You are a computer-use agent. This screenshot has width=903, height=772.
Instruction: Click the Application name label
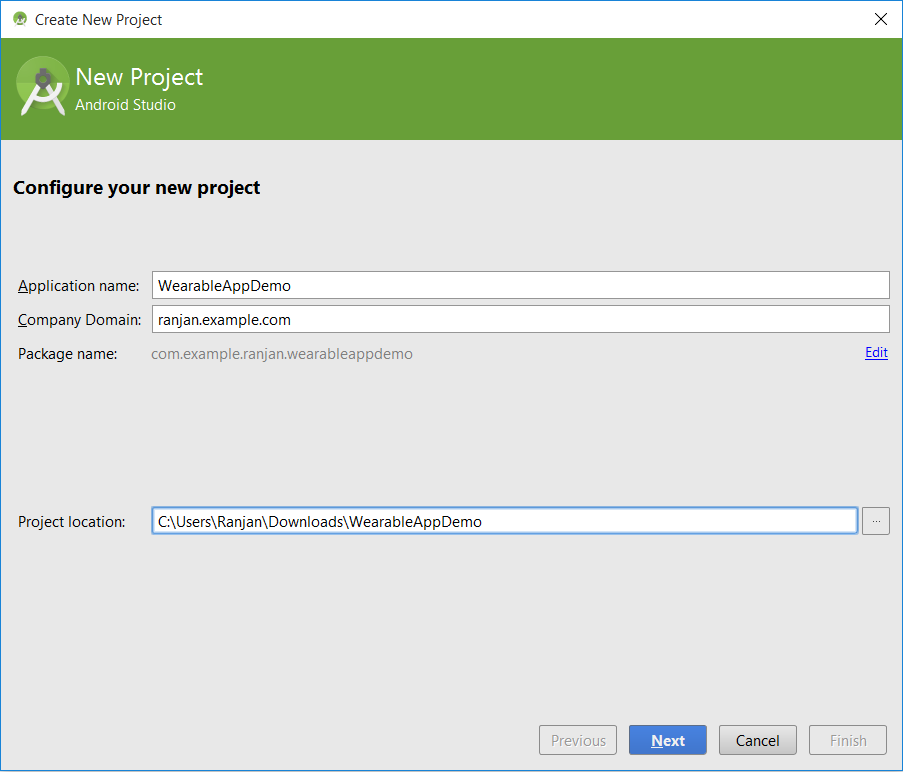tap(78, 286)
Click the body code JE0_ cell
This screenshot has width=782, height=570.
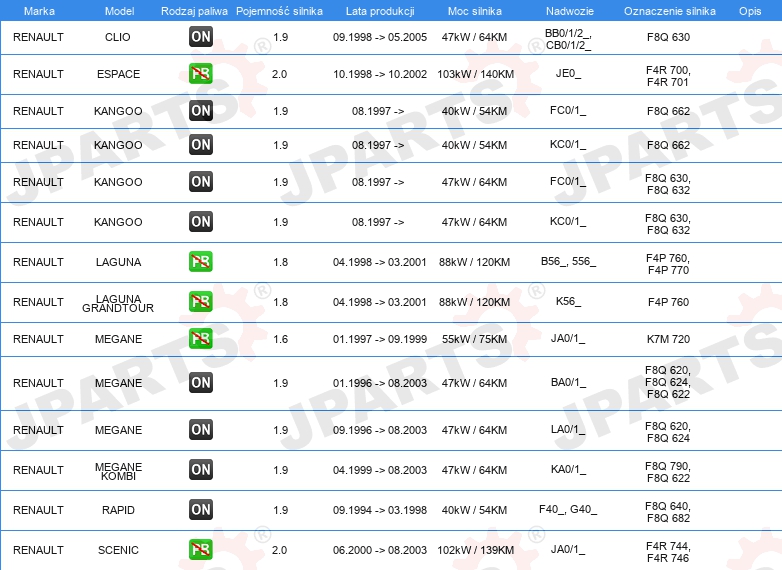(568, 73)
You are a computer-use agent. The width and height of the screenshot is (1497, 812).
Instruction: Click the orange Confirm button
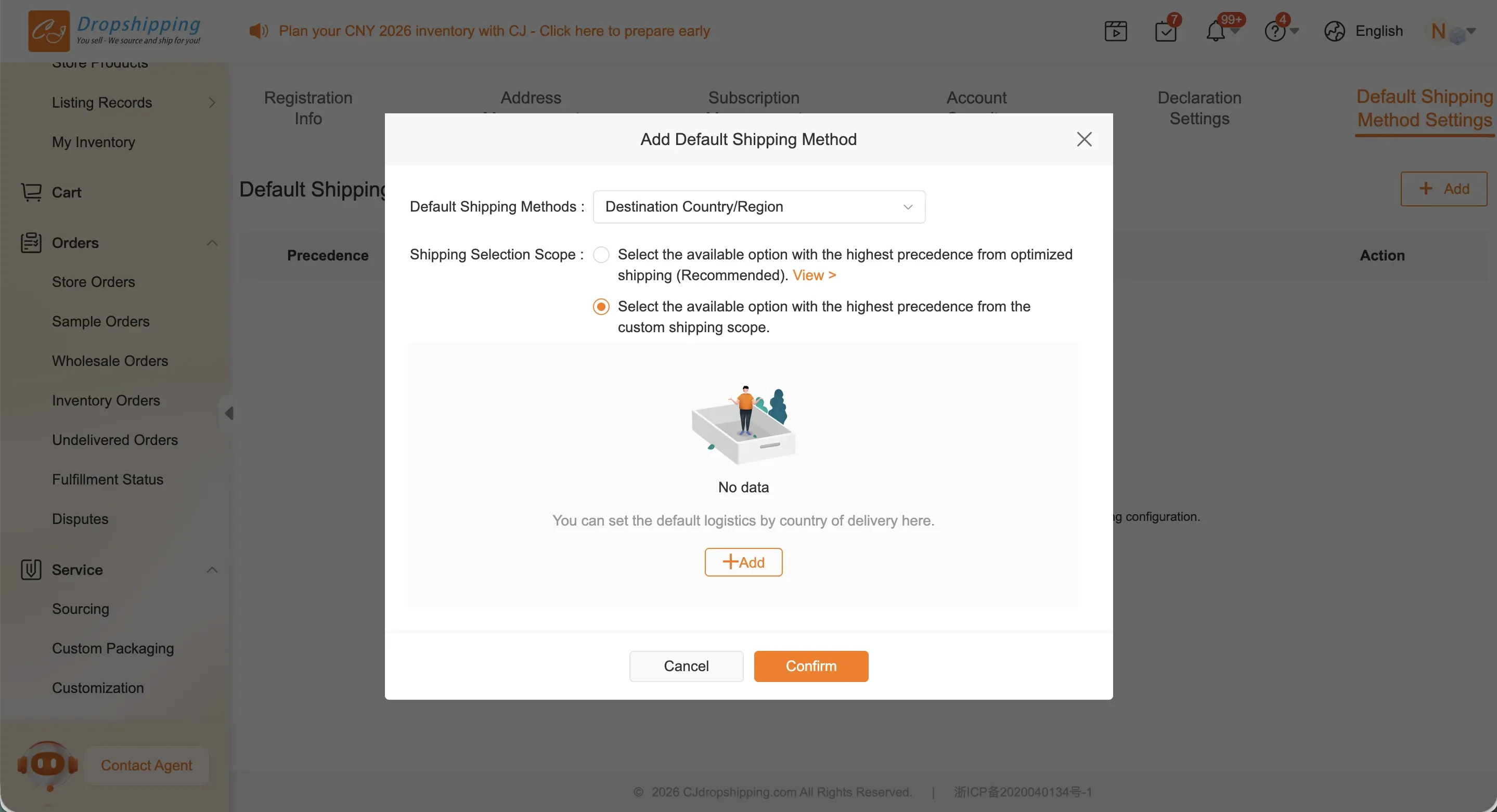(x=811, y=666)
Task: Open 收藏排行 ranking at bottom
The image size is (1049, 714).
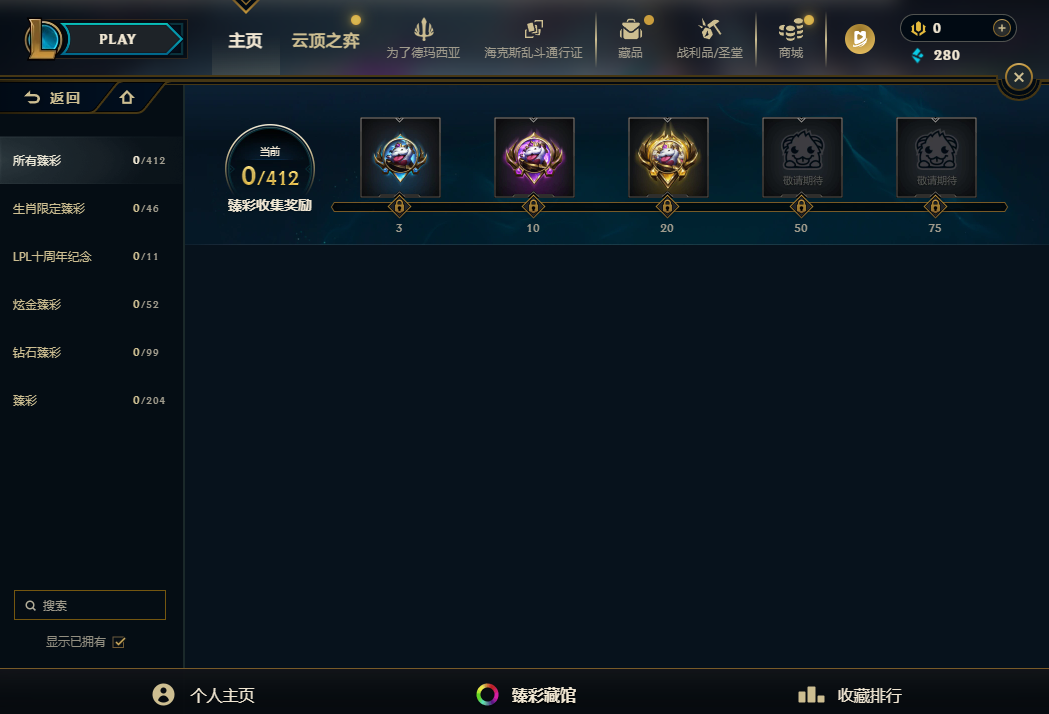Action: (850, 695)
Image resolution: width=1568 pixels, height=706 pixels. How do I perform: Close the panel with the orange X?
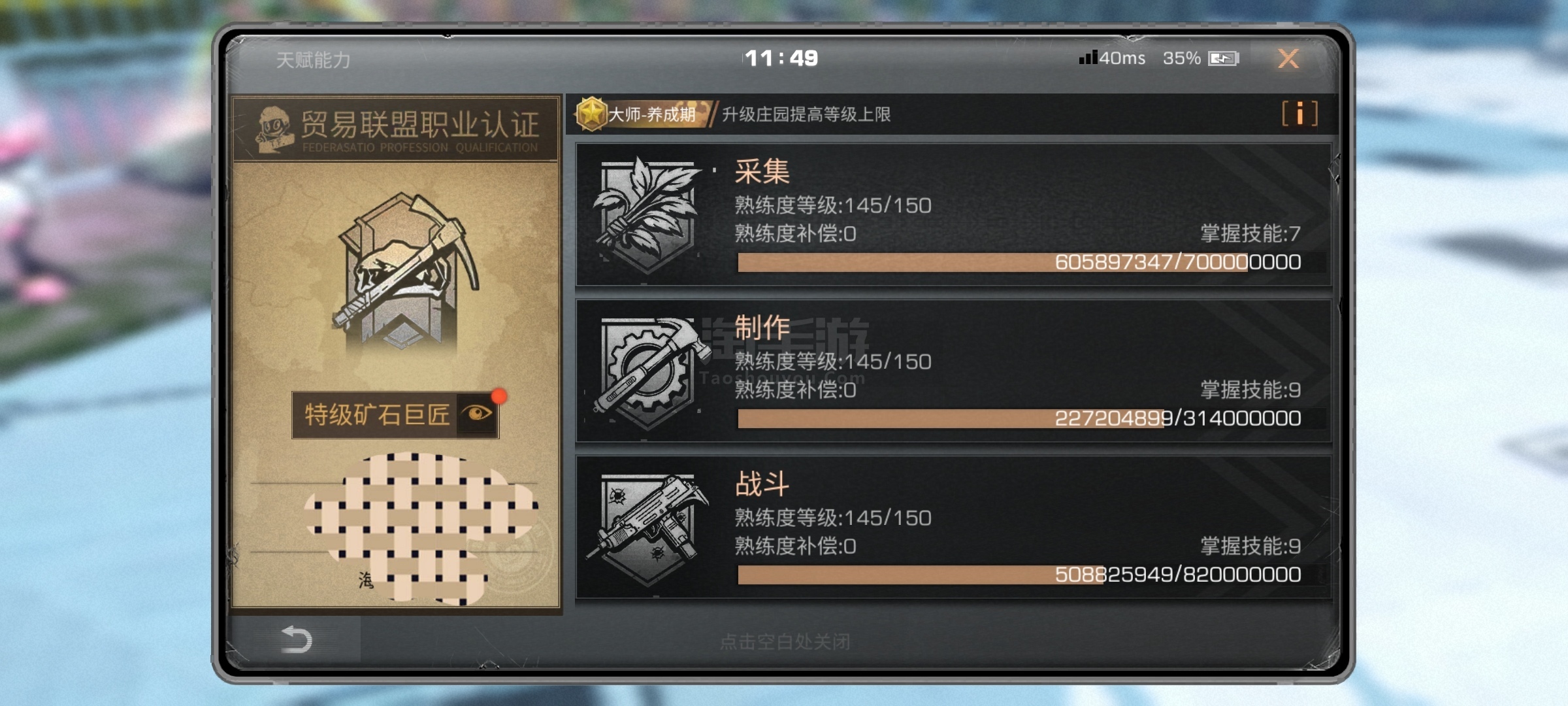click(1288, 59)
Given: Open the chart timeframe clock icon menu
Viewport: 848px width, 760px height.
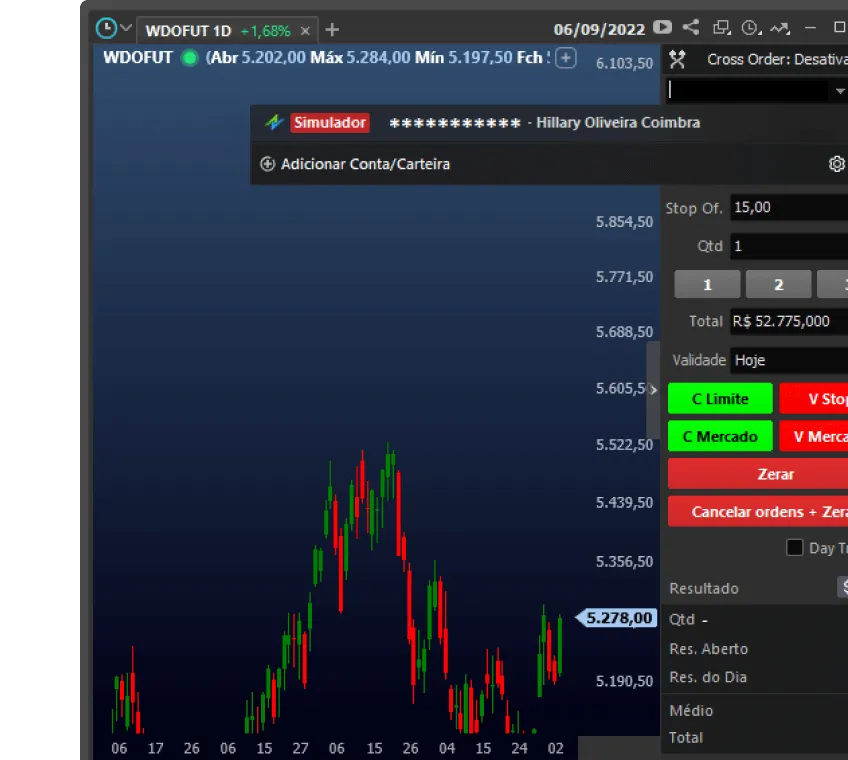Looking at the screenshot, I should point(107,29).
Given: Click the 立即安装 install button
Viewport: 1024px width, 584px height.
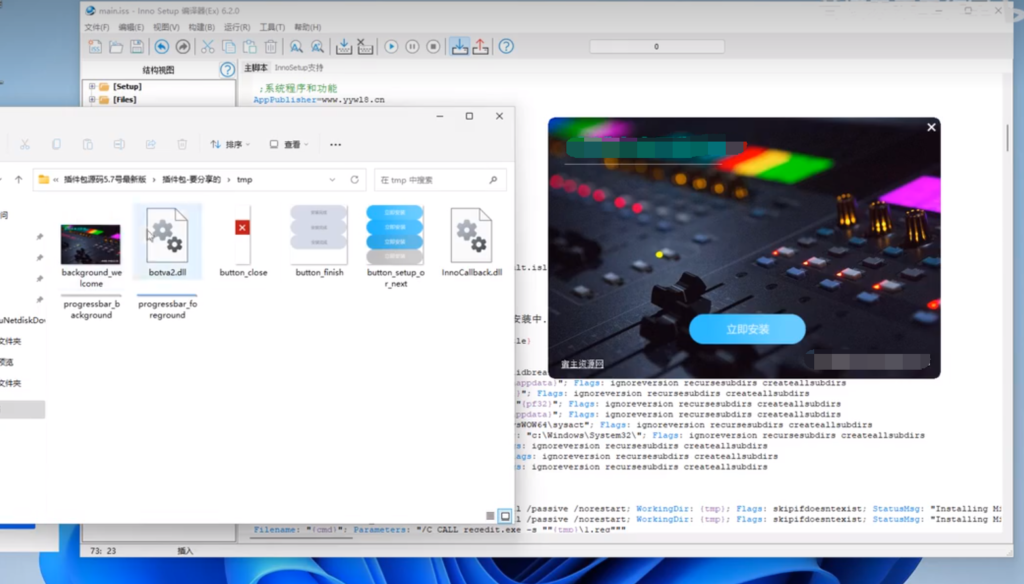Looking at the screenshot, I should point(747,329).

Goal of the exercise:
In the lines above, spot each one that contains the word "computer" and copy it.

Output below:
You are a computer-use agent. This screenshot has width=903, height=772.
You are a computer-use agent. The width and height of the screenshot is (1497, 812).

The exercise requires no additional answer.